### ACTIVITY:
Continue the forum post about possible mass social unrest in China from where it stops, without drawing on the data that follows it.

SOURCE PASSAGE Block Start

China Faces Mass Social Unrest

Discussion in 'Wall St. News' started by capmac, Dec 5, 2008.

  1. capmac

    capmac

    Rising unemployment and the economic slowdown could cause massive social turmoil in China, a leading scholar in the Communist Party has said.

    "The redistribution of wealth through theft and robbery could dramatically increase and menaces to social stability will grow," Zhou Tianyong, a researcher at the Central Party School in Beijing, wrote in the China Economic Times.

    "This is extremely likely to create a reactive situation of mass-scale social turmoil," he wrote.

    His views do not reflect leadership policy but highlight worries in elite circles about the impact of the economic slowdown.

    Mr Zhou warned that the real rate of urban joblessness reached 12% this year and could reach 14% next year as the economy slows.

    China's annual GDP growth has already slowed to 9% in the third quarter, from 10.1% in the second. Some forecasters see growth slowing to 7.5% next year.

    The government has launched a stimulus package and cut interest rates to boost the economy.

SOURCE PASSAGE Block End
AVAILABLE DATA Block Start

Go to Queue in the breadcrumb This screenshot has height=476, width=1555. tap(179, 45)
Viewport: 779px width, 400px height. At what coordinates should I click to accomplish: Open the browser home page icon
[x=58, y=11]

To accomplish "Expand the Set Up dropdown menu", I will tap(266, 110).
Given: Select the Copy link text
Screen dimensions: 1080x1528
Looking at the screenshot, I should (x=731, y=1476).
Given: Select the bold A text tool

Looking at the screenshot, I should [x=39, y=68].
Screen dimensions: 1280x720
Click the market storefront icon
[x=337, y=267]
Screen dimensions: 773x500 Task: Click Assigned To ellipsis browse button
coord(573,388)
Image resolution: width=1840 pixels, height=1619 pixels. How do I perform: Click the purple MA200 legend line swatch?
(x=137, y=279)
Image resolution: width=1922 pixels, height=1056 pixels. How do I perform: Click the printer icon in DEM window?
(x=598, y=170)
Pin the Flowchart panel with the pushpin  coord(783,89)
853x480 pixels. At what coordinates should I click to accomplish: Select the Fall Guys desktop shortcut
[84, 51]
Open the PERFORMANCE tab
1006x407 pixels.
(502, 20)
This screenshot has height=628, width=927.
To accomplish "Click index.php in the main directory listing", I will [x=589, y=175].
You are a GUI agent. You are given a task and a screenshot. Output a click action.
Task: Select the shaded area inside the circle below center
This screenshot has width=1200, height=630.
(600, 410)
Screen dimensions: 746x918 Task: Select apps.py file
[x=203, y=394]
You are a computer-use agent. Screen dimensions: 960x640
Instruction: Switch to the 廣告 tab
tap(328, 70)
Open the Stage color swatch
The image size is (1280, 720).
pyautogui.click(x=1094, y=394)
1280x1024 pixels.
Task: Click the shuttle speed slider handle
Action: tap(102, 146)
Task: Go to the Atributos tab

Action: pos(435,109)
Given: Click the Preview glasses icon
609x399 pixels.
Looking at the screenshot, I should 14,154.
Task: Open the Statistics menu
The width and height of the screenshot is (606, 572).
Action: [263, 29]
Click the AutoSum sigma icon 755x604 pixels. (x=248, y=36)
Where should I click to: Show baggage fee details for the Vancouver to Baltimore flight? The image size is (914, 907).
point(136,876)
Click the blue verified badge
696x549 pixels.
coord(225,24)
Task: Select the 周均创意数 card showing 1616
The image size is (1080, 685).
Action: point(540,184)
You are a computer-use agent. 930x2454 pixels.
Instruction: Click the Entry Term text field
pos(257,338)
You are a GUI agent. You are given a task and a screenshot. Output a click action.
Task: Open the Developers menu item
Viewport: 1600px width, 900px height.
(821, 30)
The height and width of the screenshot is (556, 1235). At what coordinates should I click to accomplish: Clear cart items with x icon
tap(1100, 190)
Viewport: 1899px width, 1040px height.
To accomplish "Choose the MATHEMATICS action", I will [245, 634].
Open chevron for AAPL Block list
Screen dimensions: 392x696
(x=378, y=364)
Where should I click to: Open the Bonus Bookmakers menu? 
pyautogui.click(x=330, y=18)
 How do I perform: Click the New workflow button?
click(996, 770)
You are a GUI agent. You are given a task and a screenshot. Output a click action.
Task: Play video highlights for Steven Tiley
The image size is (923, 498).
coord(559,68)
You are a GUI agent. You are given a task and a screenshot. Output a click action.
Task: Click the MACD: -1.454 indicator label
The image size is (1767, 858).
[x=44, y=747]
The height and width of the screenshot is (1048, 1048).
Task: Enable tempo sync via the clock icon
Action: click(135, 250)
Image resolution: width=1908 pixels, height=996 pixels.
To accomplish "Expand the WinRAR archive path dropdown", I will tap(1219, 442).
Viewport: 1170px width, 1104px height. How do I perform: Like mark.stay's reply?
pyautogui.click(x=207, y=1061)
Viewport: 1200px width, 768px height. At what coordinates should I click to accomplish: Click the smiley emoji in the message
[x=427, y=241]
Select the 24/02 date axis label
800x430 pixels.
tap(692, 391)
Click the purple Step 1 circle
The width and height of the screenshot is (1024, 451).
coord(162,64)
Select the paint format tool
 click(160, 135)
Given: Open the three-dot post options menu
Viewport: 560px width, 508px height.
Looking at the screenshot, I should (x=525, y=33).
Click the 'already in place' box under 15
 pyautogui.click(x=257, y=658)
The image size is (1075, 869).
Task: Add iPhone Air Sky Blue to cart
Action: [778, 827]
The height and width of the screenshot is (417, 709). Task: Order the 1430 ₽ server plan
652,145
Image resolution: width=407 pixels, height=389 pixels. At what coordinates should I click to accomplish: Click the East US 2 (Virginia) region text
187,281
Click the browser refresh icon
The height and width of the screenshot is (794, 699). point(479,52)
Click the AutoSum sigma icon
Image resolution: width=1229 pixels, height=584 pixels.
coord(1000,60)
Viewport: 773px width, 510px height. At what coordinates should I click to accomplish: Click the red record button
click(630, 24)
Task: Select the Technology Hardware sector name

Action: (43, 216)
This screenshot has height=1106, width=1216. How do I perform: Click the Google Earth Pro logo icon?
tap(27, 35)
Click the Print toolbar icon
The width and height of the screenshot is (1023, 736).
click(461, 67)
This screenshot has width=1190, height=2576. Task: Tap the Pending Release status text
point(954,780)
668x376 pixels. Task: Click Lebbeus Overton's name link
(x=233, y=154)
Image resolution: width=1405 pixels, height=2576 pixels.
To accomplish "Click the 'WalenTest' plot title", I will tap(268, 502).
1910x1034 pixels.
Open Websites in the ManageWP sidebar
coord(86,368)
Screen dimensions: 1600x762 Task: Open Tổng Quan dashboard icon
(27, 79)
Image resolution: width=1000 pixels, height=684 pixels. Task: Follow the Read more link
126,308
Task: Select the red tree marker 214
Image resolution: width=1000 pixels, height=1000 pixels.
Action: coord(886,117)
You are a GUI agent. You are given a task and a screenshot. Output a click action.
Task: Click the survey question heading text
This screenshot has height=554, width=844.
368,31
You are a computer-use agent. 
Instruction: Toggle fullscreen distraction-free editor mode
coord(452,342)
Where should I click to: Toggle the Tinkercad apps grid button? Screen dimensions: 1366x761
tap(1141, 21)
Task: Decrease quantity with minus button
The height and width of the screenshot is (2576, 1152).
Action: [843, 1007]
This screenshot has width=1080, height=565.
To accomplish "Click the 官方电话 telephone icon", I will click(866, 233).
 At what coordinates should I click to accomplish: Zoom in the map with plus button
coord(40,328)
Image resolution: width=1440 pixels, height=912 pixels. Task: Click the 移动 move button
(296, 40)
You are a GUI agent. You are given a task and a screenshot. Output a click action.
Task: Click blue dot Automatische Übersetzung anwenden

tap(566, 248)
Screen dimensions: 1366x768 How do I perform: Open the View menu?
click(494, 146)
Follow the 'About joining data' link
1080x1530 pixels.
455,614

AVAILABLE DATA Block End

### ANSWER TO THE EXERCISE:
    Unrest warning

    Last month, China's top planner warned that the economic slowdown in China could fuel social unrest.

    Zhang Ping, head of the National Development and Reform Commission, said the impact of the global crisis on China's economy was deepening.

    "Excessive bankruptcies and production cuts will lead to massive unemployment and stir social unrest," he said.

    http://news.bbc.co.uk/2/hi/asia-pacific/7766921.stm
     
  2. Funny, the first thing he said was redistribution of wealth, only fair after the last 30 years of redistribution of wealth to the rich! What ever happened to chinese socialism?

    So anyway, what's the goal here, to sell a substantial increase in domestic security and loss of personal freedoms?
     
  3. Tums

    Tums

  4. most of the unemployment that made up this 12-14% is in rural china / migrant workers. The average salary of those workers are about $200 a month, it is an acceptable salary as the cost of living in those areas are very low.

    China has over 1 trillion usd in cash reserve alone, and the average citizen in the country has zero debt. It can easily create employment for all of those workers as required by means of public social/infrastructure projects. In fact it already has done so recently.

    This article is ridiculus, if it wants to argue china will be hit by the global slowdown/export that's fine, but to indicate somehow there will be a revolt to overthrow the government because of economic slowdown is nonsense. Actually short of holding gold, chinese yuan is probably one of the safest currency right now, far better than the dollar. Of course no western country will do so due to the natural fear of the "evil" communists.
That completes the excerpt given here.